Life is Like a Tapestry


Life is like a tapestry. I’ve often used this analogy to describe the ‘people, places and everyday things we experience’ as the ‘colorful threads’ … the warp and the weft … that make up the fabric of our individual lives. Today I’m thinking about this once again, because an amazing thing just happened to me, which confirms my belief that it’s not only WE who do the ‘weaving’ … but that there is something much grander at work ‘behind the scenes’, an unseen hand orchestrating the richness of the overall tapestry of which we’re a part. If I’m being a bit “wooly-brained” here, thinking too much in terms of ‘fibers’ right now, its because today I bought a little weaving loom, a 20” antique LeClerc 8-harness table model, which only 2 days ago I didn’t even know existed!

Not that buying a loom was a whim … I rarely do things like that. I’ve been thinking about weaving all winter actually, and had my eyes on a much larger floor loom that’s been collecting dust in a nearby barn. I’ve known about it for 6 years now; it was in the attic of a local cider mill we had considered purchasing as a family business before we bought the Lodge. We eventually decided not to buy the mill, but I’ve never forgotten about the loom. For months now I’ve had a hankering to weave rag rugs. It started when we finally began unpacking our moving boxes (after being 5 years in storage) and discovered tons of old clothes we will never again wear. How to put them to good use, give them new life, and not be wasteful? The answer I came to was: Rag rugs!! This urge has been haunting me so regularly that I decided to be proactive about it, and few months ago I approached the loom’s new owner at the mill about possibly buying it. She had no intention of using it herself, she said, and was willing to sell it, so I made an offer which she promised to think about and get back to me. She never did, despite a few gentle email reminders. Finally on Monday, after what I had decided would be my final request, she told me that she was going to hold on to it for awhile: ‘Not interested in selling right now’ was all she said. I was really crushed, because I’d been visualizing exactly where I was going to put it, and was getting all my fabric together to start my rug-weaving projects. I was really bummed!

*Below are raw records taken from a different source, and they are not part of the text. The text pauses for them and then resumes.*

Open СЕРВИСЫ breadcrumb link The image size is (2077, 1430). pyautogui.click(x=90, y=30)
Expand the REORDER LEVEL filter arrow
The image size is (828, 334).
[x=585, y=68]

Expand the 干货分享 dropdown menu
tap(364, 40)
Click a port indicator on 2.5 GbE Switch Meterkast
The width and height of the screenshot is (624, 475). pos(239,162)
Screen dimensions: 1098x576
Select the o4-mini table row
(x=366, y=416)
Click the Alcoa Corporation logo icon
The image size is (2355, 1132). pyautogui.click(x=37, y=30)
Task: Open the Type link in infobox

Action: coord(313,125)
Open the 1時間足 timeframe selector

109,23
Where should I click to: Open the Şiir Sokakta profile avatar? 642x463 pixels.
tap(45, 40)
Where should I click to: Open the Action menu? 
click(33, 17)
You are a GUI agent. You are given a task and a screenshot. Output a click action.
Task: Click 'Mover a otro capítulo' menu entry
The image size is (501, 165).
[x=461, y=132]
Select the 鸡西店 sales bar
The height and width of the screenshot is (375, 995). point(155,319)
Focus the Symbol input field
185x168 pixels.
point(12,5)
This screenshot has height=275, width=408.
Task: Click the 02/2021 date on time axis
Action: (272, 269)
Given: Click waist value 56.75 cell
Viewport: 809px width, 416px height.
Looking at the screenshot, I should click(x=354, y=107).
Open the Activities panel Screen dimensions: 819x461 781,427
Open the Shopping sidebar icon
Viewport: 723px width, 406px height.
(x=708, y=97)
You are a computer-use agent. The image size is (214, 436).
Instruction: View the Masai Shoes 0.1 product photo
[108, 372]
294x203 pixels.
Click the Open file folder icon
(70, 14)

But here’s the good part! How often do we hear the old adage, “One door never closes but another one opens”? Well, it’s so true. That same day, out of the total blue, I got an email from someone I didn’t really know, introducing herself as the owner of a well-made Canadian loom! She had heard from someone else that I had been looking for one, and she just happened to have TWO of them. “$50 and it’s yours”, she said. Coincidentally, she lived just up the road from my log cabin, and when I went to visit her today, I felt like we were very much on the same wavelength in a number of ways. When I arrived, she was out in her lovely flower and vegetable garden, the one I’ve always admired from the road with the espaliered apple trees, (but never knew who lived there!). After talking ‘gardens’ for awhile until the black flies got too ‘buggy’for us, we went inside her house, where it was apparent that she was definitely a ‘fellow artist’! Her home had an intangibly wonderful artsy ‘feel’ to it. I felt very much at home. Then I saw the loom. YES!!!!!! At first glance I knew it would be perfect; even MORE perfect, in fact, that the one for which I was prepared to spend 10 times more! (And it wouldn’t take up so much space in my tiny living room). She took me to her weaving room, where lo and behold, she used her loom to weave RAG RUGS!!! They were everywhere; dozens of them!!! “It becomes an obsession,” Susan told me. “Once you get started, it’s just plain hard to stop!”. And so this morning I went back home, even happier than if I had bought the bigger one I’d been dreaming about for months. I finally had my loom; it didn’t set me back financially; I met someone who might possibly become a friend, and now I knew someone to whom I could ask weaving advice should I get stuck! Ahhhh … isn’t life wonderful?!